Again, not sure if these work with Maui, but they're worth a try.

Lloyd Brown
Systems Administrator
Fulton Supercomputing Lab
Brigham Young University
http://marylou.byu.edu

On 10/27/2011 11:18 AM, DuChene, StevenX A wrote:
> Cool! Thanks Lloyd! That seems to have done the trick. I got 256 unique nodes this time instead of 64.
> 
> However does setting this policy in my maui.cfg file mean it will never pack processes if that is actually what a user intends?
> --
> Steven DuChene
> 
> -----Original Message-----
> From: torqueusers-bounces at supercluster.org [mailto:torqueusers-bounces at supercluster.org] On Behalf Of Lloyd Brown
> Sent: Thursday, October 27, 2011 10:08 AM
> To: torqueusers at supercluster.org
> Subject: Re: [torqueusers] torque not listening to ppn request specs
> 
> Steve,
> 
> I'm not a Maui expert (we use Moab), but it sounds like this is an
> optimization by the scheduler.  In the end, Torque just does what the
> scheduler tells it to, so if it's being told to consolidate down to 64
> nodes, then it will happily do so.
> 
> Looking at the Maui docs, though, it does seem like the
> JOBNODEMATCHPOLICY has been carried over from Moab.  What happens if you
> put something like the following in your Maui config:
> 
>> JOBNODEMATCHPOLICY EXACTNODE
> 
> 
> 
> Lloyd Brown
> Systems Administrator
> Fulton Supercomputing Lab
> Brigham Young University
> http://marylou.byu.edu
> 
> On 10/27/2011 10:53 AM, DuChene, StevenX A wrote:
>> Thanks to all how are reading and responding to my pleas for assistance or guidance.
>>
>> We are a benchmarking center and I have a user who wants to start up his benchmark process across all 256 nodes, one process per node. Yes, right now I am using openmpi but later today I need to try all of this with the Intel MPI implementation.
>>
>> I tried doing the following:
>>
>> $(PBS_NODEFILE) > /home/myuser/mpi_test/cruddy256
>> mpirun --machinefile $PBS_NODEFILE /home/myuser/mpi_test/mpi_hello_hostname
>>
>> so I could try examining the nodefile I am getting from torque but all I get is a zero length file.
>>
>> I looked in my torque accounting logs and I see things in the execution host list of:
>>
>> exec_host=eatom255/3+eatom255/2+eatom255/1+eatom255/0+eatom254/3+eatom254/2+eatom254/1+eatom254/0+eatom253/3+eatom253/2+eatom253/1+eatom253/0
>>
>> I copied this exec_host= stuff to a separate file and did some text munging and I only see 64 unique hosts being allocated by torque.
>>
>> So does that mean torque is screwing me over or could it still be some optimization being done by maui that is running as the scheduler above the torque pbs_server process?
>> --
>> Steven DuChene
>>
>> -----Original Message-----
>> From: torqueusers-bounces at supercluster.org [mailto:torqueusers-bounces at supercluster.org] On Behalf Of Coyle, James J [ITACD]

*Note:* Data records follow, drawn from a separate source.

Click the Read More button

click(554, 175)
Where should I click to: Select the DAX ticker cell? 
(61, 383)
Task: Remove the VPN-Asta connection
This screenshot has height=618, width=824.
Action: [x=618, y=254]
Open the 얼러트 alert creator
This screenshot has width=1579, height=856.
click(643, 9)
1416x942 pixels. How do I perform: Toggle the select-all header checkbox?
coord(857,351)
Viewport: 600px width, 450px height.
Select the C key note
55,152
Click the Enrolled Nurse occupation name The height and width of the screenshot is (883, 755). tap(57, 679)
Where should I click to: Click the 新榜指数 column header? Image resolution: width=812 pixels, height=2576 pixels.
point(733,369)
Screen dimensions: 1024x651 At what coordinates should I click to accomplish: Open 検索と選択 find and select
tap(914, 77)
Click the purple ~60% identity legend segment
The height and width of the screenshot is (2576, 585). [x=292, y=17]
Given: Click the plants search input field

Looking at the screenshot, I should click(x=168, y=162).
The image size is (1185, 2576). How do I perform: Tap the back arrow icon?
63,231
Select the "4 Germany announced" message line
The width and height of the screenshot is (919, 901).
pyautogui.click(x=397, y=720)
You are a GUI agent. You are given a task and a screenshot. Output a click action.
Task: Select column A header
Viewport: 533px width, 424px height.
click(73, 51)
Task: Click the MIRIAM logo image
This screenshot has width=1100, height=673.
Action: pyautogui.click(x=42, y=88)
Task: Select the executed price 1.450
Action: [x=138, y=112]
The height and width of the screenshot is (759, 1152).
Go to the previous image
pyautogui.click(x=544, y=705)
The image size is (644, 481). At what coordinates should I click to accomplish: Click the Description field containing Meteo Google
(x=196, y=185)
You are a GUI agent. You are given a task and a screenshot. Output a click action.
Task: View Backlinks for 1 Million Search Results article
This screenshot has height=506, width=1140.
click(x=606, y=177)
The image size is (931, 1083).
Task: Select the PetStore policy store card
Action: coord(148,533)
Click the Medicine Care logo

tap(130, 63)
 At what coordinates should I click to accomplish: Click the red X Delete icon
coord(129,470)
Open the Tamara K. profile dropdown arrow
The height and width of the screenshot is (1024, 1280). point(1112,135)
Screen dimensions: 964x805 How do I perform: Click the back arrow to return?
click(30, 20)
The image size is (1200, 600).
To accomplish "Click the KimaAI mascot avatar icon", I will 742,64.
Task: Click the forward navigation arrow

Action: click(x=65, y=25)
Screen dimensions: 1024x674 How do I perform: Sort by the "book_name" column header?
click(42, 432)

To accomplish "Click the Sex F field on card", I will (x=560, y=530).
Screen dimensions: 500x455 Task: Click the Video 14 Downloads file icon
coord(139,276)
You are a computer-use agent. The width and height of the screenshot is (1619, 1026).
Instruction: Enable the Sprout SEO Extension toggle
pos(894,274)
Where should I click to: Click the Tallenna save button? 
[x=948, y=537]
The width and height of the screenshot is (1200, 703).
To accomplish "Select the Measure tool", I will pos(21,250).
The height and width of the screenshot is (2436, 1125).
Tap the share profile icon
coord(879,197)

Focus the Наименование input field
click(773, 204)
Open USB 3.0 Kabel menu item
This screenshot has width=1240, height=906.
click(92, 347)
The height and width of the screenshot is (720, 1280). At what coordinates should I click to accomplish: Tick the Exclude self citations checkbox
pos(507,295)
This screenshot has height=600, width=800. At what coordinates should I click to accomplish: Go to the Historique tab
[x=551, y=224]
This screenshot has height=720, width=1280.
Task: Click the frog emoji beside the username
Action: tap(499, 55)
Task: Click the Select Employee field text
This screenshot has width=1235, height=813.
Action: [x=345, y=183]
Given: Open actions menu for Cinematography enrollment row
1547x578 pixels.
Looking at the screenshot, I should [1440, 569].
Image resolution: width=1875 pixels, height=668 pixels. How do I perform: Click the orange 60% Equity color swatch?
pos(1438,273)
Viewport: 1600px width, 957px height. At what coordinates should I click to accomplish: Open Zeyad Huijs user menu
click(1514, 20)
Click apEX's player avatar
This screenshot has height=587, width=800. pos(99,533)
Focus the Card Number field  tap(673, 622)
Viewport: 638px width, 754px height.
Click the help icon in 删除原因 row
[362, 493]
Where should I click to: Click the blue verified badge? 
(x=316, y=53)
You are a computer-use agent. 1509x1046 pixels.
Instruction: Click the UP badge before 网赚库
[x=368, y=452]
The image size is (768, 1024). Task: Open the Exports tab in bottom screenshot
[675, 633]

>> Sent: Thursday, October 27, 2011 9:19 AM
>> To: Torque Users Mailing List
>> Subject: Re: [torqueusers] torque not listening to ppn request specs
>>
>> Steve,
>>
>>   If this is a question just of design and not of use, 
>> ignore the following:
>>
>>
>>
>> Getting what you want, 1 processor on N nodes.
>>
>> Possibilities:
>> 1)  One possibility is to try:
>>
>> qmgr -c 'set server node_pack = False'
>>
>> (I think that the default setup is True, which is
>> what I want and use, this keeps nodes more free.)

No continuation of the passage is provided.